ASK THE ARTIST: 12 Questions & A Joke with Mike McAllister
Updated: Oct 24, 2022


Though Mike McAllister had a career in creative advertising and marketing for 37 years, he never strayed far from his love of creating fine art. Now retired, Mike has concentrated his attention to his painting and love of restoring antique cars. Mike earned a BFA from the High Museum School in Atlanta, GA and attended the Cleveland Institute of Art and the University of Delaware. Though he has worked in many mediums his true passion is soft pastels finding inspiration in the works of both the French and American Impressionists, the American master Edward Hopper and by the colorful pastels and oils, of Wolf Kahn. With more than 75 group shows and over a dozen one-person shows, his works reside in numerous public and private collections throughout the US, Baja Mexico, Canada and Asia including the Cleveland Museum of Art.
“My goal in painting is to interpret my very personal reaction to a scene or event so that the viewer also forms a reaction which- while not necessarily the same as mine- is no less personal.”
-Michael Kay McAllister
Q If there was a favorite work of art you could hang or display in your home, which would it be?
MM If I could obtain any Pissarro piece it would make me very happy but, three stand out: “Boulevard Montmartre Winter Morning”, “Farm at Osney” and “Vegetable Gardens in Eragny”.

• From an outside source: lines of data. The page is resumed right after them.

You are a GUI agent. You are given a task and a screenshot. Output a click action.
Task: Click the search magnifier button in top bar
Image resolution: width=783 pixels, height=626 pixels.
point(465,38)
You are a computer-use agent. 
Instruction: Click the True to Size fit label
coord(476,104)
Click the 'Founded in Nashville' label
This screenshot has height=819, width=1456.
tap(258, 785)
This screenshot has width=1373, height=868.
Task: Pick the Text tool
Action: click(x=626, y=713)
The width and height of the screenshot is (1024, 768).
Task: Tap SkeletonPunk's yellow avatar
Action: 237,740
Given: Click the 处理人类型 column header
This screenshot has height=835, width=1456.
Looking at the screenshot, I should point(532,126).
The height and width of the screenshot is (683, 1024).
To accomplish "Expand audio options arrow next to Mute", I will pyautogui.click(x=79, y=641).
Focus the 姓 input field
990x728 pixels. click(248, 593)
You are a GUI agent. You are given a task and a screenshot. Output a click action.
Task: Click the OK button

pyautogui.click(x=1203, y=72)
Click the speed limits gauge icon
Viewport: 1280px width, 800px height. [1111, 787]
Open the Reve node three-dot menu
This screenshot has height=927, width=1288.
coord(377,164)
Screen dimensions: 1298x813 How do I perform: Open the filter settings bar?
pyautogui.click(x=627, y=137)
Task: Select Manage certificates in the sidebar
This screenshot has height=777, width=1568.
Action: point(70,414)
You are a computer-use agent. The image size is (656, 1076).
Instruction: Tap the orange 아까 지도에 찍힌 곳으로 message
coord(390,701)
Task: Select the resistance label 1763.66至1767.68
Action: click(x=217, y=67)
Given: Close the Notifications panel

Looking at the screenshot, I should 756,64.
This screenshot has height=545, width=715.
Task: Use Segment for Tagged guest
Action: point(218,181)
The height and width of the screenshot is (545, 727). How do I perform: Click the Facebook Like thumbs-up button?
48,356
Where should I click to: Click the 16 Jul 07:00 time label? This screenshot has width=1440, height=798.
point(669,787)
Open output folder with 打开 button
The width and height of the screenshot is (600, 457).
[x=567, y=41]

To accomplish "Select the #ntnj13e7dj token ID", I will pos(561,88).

Q If there was one dead artist that you could hang out with for a day, who would that be? Why?
MM Camille Pissarro. His understanding of color, tone, technique, and design have deeply influenced my work but I’d like to know how he works and what his thought process is.

“Painting, art in general, enchants me. It is my life. What else matters? When you put all your soul into a work, all that is noble in you, you cannot fail to find a kindred soul who understands you, and you do not need a host of such spirits. Is not that all an artist should wish for?”
“Work at the same time on the sky, water, branches, ground, keeping everything going on an equal basis… Don’t be afraid of putting on color… Paint generously and unhesitatingly, for it is best not to lose the first impression.”
– Camille Pissarro, French artist (10 July 1830 – 13 November 1903)
Camille Pissarro was a Danish-French Impressionist and Neo-Impressionist painter born on the island of St Thomas, US Virgin Islands. His importance resides in his contributions to both Impressionism and Post-Impressionism. Pissarro studied from great forerunners, including Gustave Courbet and Jean-Baptiste-Camille Corot. He later studied and worked alongside Georges Seurat and Paul Signac when he took on the Neo-Impressionist style at the age of 54. In 1873 he helped establish a collective society of fifteen aspiring artists, becoming the “pivotal” figure in holding the group together and encouraging the other members. Art historian John Rewald called Pissarro the “dean of the Impressionist painters”, not only because he was the oldest of the group, but also “by virtue of his wisdom and his balanced, kind, and warmhearted personality”. Cézanne said “he was a father for me. A man to consult and a little like the good Lord,” and he was also one of Gauguin’s masters. Renoir referred to his work as “revolutionary”, through his artistic portrayals of the “common man”, as Pissarro insisted on painting individuals in natural settings without “artifice or grandeur”.Pissarro is the only artist to have shown his work at all eight Paris Impressionist exhibitions, from 1874 to 1886. He “acted as a father figure not only to the Impressionists” but to all four of the major Post-Impressionists, including Georges Seurat, Paul Cézanne, Vincent van Gogh and Paul Gauguin.